Respiré hondo en su cuello.

—Lo sé. Pero aquí…, eres libre.

—Eso sí. —Sonrió—. Siempre hay que renunciar a algo. Siempre tenemos que decirle a algo que no. La vida se basa en las elecciones que hacemos y a lo que renunciamos con ellas; el secreto está en ser consciente de lo que cogerás y lo que dejarás para ser consecuente con tus decisiones y no arrepentirte pase lo que pase después.

—¿Tú sabías lo que te esperaba en Canfranc?

—No del todo. —Sonrió y me dio un beso en el pelo—. Jamás imaginé que te encontraría allí. Jamás creí que existieras. Así que volver a mi tierra fue la mejor decisión que he tomado en mi vida.

Le devolví la sonrisa y lo besé. Y entre besos y silenciosos gemidos pusimos fin a nuestro primer día en París.

¡Ole, mi abuela, que se suelta la melena! Ella se quita el moño cuando se quiere liberar y yo me corto el pelo cuando quiero hacer lo mismo. Curioso. ¿Qué nos pasa a las mujeres con el pelo que lo utilizamos como arma para mostrar nuestras emociones más ocultas? Quizá no sea para tanto, claro, pero al pensarlo de refilón tengo una idea. Una idea para el borrador que estoy escribiendo. Y aunque mi padre siempre dice que las ideas repentinas hay que dejarlas reposar y meditarlas antes de escribirlas, enciendo el ordenador y me pongo a escribir, aunque sean más de las diez de la noche. Doy rienda suelta a lo que mi mente va expulsando y continúo lo que había empezado. Y mientras lo hago, no dejo de sonreír. No por cómo está quedando, sino porque ya ni siquiera me planteo qué estoy haciendo o si el resultado será bueno: me sale solo, como siempre debió haber sido; sin las barreras que yo misma me había puesto y sin pensar en mi padre, en Mara, en decepciones o desilusiones. Solo pienso en mí y en disfrutar mientras hago lo que me gusta.

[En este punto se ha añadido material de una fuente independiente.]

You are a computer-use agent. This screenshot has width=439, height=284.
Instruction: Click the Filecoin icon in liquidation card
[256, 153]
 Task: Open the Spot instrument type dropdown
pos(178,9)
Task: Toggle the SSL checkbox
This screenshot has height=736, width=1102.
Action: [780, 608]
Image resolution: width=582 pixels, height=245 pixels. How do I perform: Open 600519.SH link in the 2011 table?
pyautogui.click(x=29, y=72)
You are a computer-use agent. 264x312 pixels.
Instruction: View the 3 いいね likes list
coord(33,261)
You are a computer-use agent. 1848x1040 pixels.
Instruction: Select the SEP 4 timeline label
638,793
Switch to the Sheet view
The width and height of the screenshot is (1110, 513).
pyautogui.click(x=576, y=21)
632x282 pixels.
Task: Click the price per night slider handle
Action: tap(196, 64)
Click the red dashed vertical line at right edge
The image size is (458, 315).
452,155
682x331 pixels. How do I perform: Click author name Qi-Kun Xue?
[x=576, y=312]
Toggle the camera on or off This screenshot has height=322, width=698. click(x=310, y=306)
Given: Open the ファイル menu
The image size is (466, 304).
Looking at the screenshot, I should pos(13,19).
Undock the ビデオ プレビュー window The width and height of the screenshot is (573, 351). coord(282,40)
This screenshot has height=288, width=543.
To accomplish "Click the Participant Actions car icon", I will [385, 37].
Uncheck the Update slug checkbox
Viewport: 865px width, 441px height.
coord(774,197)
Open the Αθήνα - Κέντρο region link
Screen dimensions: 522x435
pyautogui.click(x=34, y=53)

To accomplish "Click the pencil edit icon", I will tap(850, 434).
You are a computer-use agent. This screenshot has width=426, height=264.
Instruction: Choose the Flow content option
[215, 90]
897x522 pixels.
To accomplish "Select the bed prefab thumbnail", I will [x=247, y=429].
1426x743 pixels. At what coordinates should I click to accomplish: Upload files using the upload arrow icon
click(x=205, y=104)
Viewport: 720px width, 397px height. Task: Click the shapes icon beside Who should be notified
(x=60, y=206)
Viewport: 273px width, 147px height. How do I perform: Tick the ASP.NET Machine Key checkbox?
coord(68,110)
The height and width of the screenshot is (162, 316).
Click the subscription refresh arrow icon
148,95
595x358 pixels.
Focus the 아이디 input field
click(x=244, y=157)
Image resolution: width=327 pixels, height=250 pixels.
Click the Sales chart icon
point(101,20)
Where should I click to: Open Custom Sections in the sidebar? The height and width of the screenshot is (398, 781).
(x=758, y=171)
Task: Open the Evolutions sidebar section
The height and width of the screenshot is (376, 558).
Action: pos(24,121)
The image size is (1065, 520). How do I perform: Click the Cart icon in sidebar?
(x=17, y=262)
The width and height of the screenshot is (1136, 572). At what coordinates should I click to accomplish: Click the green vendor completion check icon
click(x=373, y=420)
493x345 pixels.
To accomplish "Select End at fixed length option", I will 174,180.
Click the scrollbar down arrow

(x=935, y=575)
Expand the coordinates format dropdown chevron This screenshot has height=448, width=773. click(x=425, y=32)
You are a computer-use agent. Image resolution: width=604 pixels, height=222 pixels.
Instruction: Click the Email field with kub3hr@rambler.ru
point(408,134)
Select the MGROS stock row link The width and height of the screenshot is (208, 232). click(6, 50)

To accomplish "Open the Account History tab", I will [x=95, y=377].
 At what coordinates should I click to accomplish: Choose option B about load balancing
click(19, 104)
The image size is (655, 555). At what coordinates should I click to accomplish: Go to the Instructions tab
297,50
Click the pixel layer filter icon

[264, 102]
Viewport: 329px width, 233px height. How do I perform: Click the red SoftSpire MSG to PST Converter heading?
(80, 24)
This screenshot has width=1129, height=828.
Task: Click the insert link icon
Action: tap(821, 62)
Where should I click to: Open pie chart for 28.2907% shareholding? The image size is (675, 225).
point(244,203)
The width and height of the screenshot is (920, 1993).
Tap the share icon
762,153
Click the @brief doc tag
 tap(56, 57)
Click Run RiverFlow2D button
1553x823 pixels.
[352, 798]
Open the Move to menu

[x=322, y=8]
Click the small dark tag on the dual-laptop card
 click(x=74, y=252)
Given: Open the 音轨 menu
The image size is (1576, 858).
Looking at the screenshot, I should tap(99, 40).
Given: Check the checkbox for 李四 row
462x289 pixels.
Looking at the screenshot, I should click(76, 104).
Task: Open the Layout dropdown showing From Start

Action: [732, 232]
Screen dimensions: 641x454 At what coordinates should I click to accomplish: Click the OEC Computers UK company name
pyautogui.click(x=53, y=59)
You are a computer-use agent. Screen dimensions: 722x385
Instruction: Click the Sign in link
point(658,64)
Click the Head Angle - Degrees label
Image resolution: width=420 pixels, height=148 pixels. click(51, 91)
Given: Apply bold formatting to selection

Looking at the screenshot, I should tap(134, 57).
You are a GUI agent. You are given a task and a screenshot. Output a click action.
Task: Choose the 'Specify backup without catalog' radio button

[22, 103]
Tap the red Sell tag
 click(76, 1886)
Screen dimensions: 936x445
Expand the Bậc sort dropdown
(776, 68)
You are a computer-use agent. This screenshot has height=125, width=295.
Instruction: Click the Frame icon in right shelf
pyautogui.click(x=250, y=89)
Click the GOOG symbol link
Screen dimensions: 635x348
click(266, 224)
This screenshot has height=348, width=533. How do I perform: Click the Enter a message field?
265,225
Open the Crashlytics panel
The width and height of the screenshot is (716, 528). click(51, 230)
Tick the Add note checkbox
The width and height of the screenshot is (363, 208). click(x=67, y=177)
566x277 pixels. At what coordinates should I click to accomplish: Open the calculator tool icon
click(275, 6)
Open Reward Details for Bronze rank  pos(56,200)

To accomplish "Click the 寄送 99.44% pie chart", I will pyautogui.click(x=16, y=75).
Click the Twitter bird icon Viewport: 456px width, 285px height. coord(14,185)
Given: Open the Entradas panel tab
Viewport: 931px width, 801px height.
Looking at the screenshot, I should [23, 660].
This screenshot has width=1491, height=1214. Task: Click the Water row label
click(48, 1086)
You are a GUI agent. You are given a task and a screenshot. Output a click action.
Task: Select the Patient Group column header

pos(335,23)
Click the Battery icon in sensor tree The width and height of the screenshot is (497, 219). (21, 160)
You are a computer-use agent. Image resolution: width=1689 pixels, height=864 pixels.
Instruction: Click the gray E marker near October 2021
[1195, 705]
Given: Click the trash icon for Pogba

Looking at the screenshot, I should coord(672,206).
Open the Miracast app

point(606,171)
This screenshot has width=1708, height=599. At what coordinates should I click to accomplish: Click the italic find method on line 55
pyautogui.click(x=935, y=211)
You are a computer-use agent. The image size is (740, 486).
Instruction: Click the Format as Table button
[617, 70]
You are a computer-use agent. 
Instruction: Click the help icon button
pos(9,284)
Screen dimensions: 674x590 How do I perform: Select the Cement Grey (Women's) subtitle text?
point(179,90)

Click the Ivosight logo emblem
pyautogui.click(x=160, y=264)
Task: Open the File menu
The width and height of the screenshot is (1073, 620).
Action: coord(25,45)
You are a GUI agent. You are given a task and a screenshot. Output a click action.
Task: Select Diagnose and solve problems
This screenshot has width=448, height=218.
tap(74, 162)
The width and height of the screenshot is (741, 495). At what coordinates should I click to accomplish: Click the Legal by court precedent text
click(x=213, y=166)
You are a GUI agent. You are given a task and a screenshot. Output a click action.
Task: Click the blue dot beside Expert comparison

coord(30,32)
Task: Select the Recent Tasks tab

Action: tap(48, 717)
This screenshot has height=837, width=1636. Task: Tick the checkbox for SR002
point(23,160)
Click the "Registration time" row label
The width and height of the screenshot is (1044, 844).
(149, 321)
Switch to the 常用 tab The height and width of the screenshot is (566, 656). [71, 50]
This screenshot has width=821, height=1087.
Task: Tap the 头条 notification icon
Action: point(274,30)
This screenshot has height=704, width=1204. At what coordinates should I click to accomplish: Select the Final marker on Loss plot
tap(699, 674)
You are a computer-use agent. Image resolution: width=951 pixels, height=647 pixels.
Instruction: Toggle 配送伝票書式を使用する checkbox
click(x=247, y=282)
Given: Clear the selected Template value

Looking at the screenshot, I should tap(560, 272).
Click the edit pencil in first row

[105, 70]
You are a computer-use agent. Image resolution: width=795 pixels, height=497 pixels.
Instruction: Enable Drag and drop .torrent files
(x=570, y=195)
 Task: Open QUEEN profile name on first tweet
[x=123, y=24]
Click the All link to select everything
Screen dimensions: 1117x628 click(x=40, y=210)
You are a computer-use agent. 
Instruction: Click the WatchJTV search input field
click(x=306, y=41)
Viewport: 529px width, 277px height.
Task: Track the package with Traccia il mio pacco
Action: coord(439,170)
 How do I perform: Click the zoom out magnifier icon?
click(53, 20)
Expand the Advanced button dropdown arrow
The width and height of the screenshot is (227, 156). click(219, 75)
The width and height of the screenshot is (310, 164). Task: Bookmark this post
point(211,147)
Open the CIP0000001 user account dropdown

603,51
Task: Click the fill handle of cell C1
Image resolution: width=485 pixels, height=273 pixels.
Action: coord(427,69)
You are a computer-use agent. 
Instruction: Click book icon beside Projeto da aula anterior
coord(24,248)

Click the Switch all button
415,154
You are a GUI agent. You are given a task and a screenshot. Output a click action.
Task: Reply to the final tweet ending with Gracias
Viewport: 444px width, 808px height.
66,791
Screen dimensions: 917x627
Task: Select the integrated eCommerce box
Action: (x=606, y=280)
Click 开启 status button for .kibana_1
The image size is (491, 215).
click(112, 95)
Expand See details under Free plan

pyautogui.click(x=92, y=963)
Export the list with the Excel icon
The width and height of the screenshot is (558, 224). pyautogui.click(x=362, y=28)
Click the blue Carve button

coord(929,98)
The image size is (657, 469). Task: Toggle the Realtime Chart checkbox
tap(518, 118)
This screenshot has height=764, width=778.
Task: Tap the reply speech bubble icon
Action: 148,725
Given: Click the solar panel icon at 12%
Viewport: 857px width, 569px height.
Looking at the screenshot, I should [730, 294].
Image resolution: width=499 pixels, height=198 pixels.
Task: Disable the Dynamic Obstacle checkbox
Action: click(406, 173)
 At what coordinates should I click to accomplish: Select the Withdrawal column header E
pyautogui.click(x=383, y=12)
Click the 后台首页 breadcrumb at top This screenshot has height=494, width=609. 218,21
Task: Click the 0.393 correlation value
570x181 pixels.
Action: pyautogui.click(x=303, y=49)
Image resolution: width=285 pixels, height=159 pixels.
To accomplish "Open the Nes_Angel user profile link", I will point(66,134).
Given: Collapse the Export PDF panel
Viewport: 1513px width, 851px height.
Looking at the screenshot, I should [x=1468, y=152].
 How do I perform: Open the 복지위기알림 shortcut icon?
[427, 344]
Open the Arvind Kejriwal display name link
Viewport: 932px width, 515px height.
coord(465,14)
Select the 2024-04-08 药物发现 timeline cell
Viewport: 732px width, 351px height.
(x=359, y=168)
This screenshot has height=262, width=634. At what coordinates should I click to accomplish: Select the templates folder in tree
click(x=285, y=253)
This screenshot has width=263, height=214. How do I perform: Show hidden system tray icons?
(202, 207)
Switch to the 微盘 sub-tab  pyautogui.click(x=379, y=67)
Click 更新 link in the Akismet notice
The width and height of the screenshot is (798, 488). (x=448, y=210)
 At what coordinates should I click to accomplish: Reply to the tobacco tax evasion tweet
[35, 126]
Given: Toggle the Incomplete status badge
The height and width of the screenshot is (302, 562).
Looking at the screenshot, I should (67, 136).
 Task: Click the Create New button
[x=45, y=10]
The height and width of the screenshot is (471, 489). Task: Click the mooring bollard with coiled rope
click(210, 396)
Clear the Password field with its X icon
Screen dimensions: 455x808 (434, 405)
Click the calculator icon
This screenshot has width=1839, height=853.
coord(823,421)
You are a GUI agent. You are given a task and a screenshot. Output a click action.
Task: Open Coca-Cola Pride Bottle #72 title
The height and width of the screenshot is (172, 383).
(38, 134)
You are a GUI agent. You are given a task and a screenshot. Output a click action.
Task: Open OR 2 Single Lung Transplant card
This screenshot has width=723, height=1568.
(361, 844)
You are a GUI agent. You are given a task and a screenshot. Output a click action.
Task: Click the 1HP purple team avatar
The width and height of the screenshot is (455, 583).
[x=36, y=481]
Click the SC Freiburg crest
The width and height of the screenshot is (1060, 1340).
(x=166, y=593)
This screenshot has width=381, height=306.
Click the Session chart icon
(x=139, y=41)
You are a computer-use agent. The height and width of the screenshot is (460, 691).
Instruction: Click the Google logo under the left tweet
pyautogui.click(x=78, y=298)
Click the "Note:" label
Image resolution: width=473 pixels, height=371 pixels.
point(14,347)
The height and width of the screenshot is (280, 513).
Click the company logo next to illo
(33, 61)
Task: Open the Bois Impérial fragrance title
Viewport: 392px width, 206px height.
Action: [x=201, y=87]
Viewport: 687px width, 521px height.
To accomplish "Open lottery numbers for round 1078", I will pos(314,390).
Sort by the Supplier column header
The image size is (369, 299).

Tras mi ratito de escritura, que dura como un par de horas más, me estiro en la silla de mi escritorio. Tengo ganas de tener mi propio espacio, mi despacho, una mesa en condiciones al lado de una ventana o algo así. Quizá no sería tan mala idea considerar independizarme. Quizá ahora que me encuentro tan bien sería un buen momento para levar el ancla que me amarra a este piso. No sé, quizá Yayi, mi padre y Dani tengan razón. Lo pensaré mañana. Pero lo pensaré. Sonrío y justo oigo la puerta de casa abrirse. Sonrío más y salgo a recibirlo.

—Ey —dice meloso, dándome un beso.

—¿Qué tal te lo has pasado?

—Bien, normal. Unas birras, unas risas y poco más. —Deja las llaves en el cuenco que tenemos para ello y cierra la puerta. Se encamina hacia el baño.

—¿Has cenado?

—Nah, hemos picoteado nachos y eso. Suficiente. —Le oigo decir.

Bostezo y voy hacia la cama. Daniel me sigue y se desnuda, mirándome pícaro. Yo me río también y enseguida se mete en la cama conmigo, abrazándome.

—¿Qué tal tú? ¿Qué has hecho? —me pregunta dándome besos por el cuello, que me encienden.

—Mmhh. —Es mi única respuesta.

—Muy detallado, sí. —Nos reímos—. ¿Has leído? —dice besando mis comisuras.

—Mmhh.

—¿Has escrito?

—Mmhh.

—¿Me lo vas a dejar leer?

—Anda, cállate y bésame —digo sonriendo.

Y en un movimiento rápido me subo encima de él y nos enredamos el uno en el otro, olvidándome de las dudas que me sobrevuelan y dando rienda suelta a nuestros sentidos una vez más.